▸ **What to do**:
A) In the Daniel Meenan biography, which clinic did he head from 1944 to 1950?
B) Please mark each statement yes or no according to the Daniel Meenan biography, quoting the words that decide it: (i) he was named an NCAA Men's Basketball All-American in 1914; (ii) his overall head coaching record was 99–70; (iii) as a coach, he won the Eastern Intercollegiate Basketball League championship twice.

▸ **Excerpt provided**:
┌──
Daniel Meenan

Biographical details
- Born: 1893 New York City, New York, U.S.
- Died: May 14, 1950 (aged 58) New York City, New York, U.S.

Playing career
- 1912–1914: Columbia

Coaching career (HC unless noted)
- 1925–1934: Columbia

Head coaching record
- Overall: 99–70 (.586)

Accomplishments and honors

Championships
- As a player 2× Eastern Intercollegiate Basketball League champion (1912, 1914) NCAA Men's Basketball All-American (1914) As a coach 3× Eastern Intercollegiate Basketball League champion (1926, 1930, 1931)

= Daniel Meenan =

American basketball player and coach

Daniel Leo Meenan Jr. was an American basketball coach and speech pathologist who was the head men's basketball coach at Columbia University from 1925 to 1933 and the head of the Post-Laryngectomy Speech Clinic at the Columbia–Presbyterian Medical Center from 1944 to 1950.
└──
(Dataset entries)
┌──
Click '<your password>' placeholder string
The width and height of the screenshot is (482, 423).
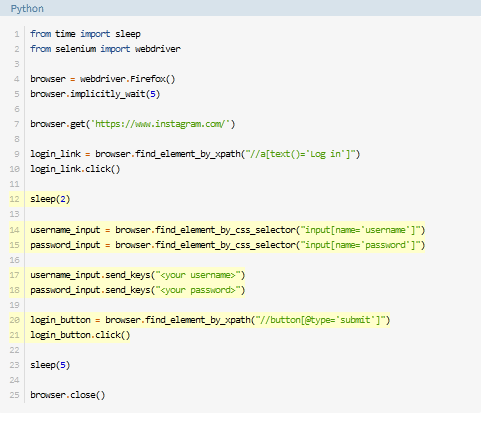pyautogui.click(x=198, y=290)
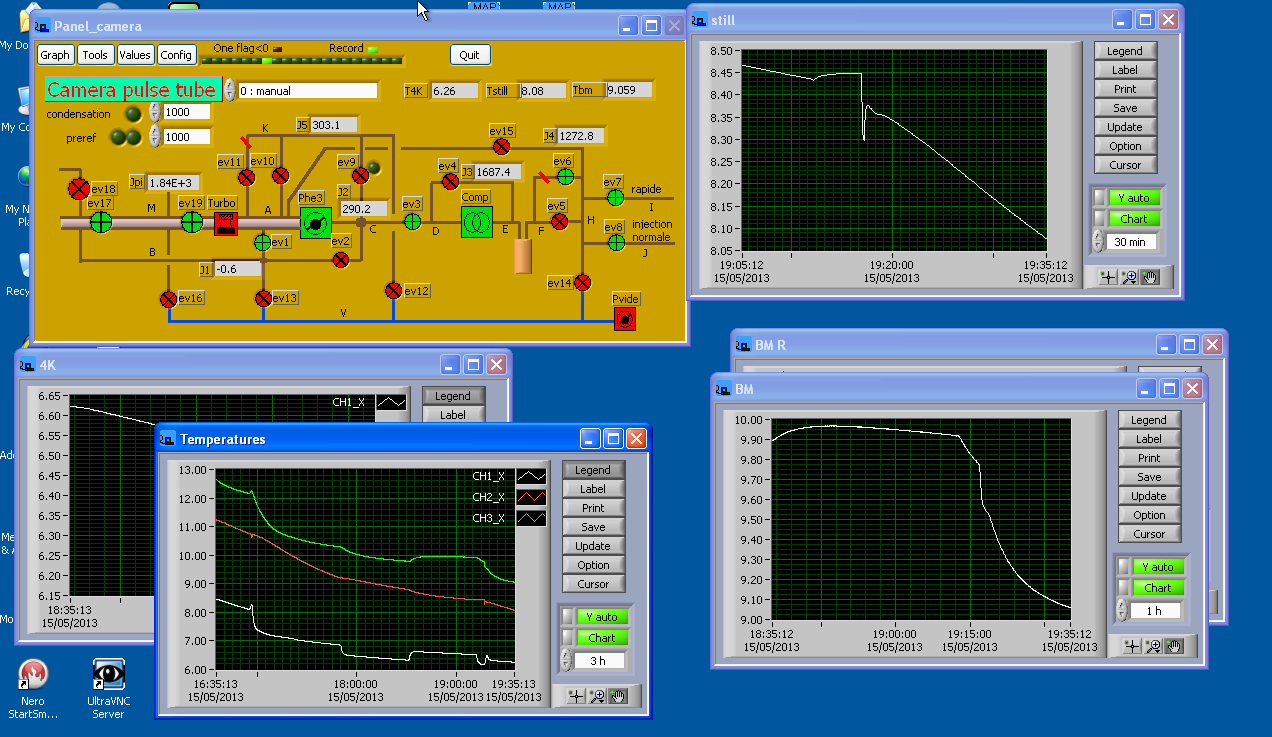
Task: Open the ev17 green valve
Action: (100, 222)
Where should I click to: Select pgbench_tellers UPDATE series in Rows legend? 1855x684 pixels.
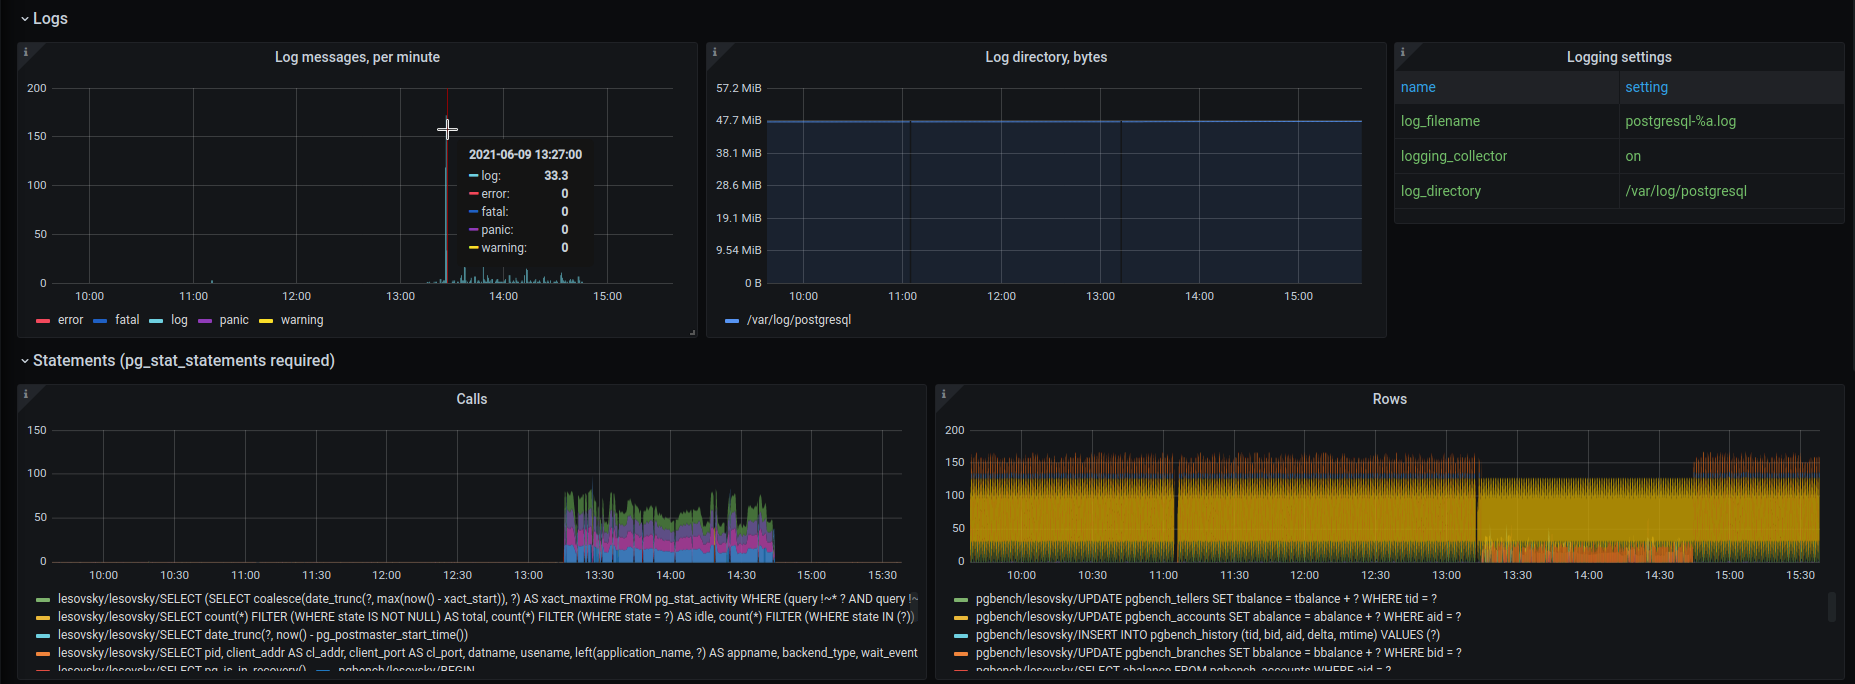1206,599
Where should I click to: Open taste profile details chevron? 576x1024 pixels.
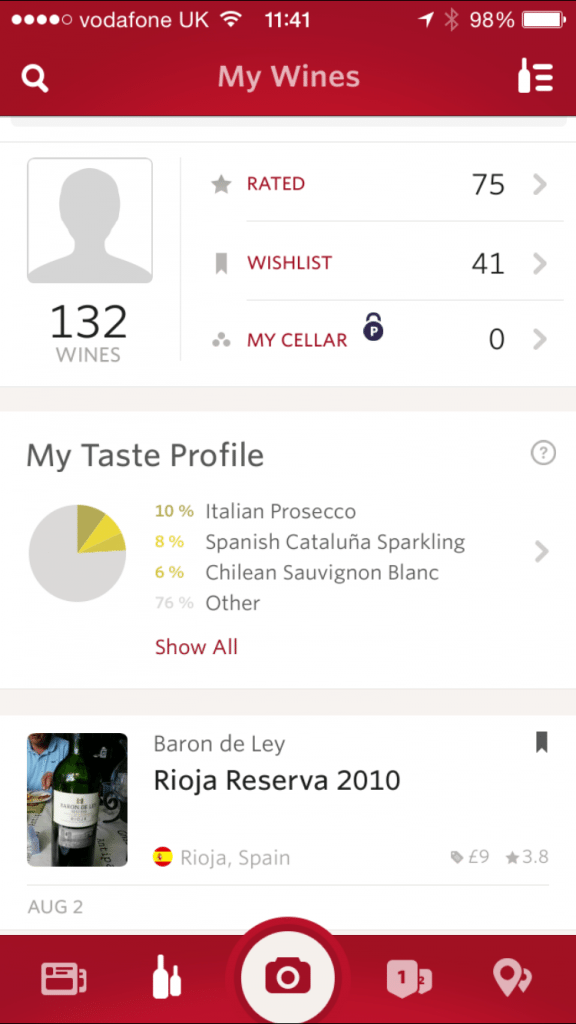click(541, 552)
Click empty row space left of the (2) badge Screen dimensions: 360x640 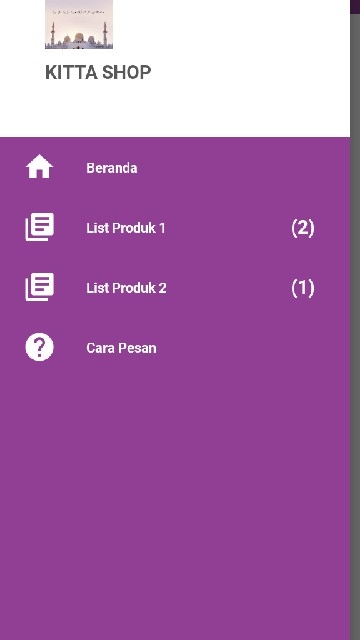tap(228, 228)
└──
┌──
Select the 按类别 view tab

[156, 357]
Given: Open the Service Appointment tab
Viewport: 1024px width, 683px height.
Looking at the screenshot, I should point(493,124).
└──
▸ **Task results**:
A) The Post-Laryngectomy Speech Clinic at the Columbia–Presbyterian Medical Center.

B)
(i) Yes: "NCAA Men's Basketball All-American (1914)"
(ii) Yes: "Overall: 99–70 (.586)"
(iii) No: "As a coach 3× Eastern Intercollegiate Basketball League champion (1926, 1930, 1931)"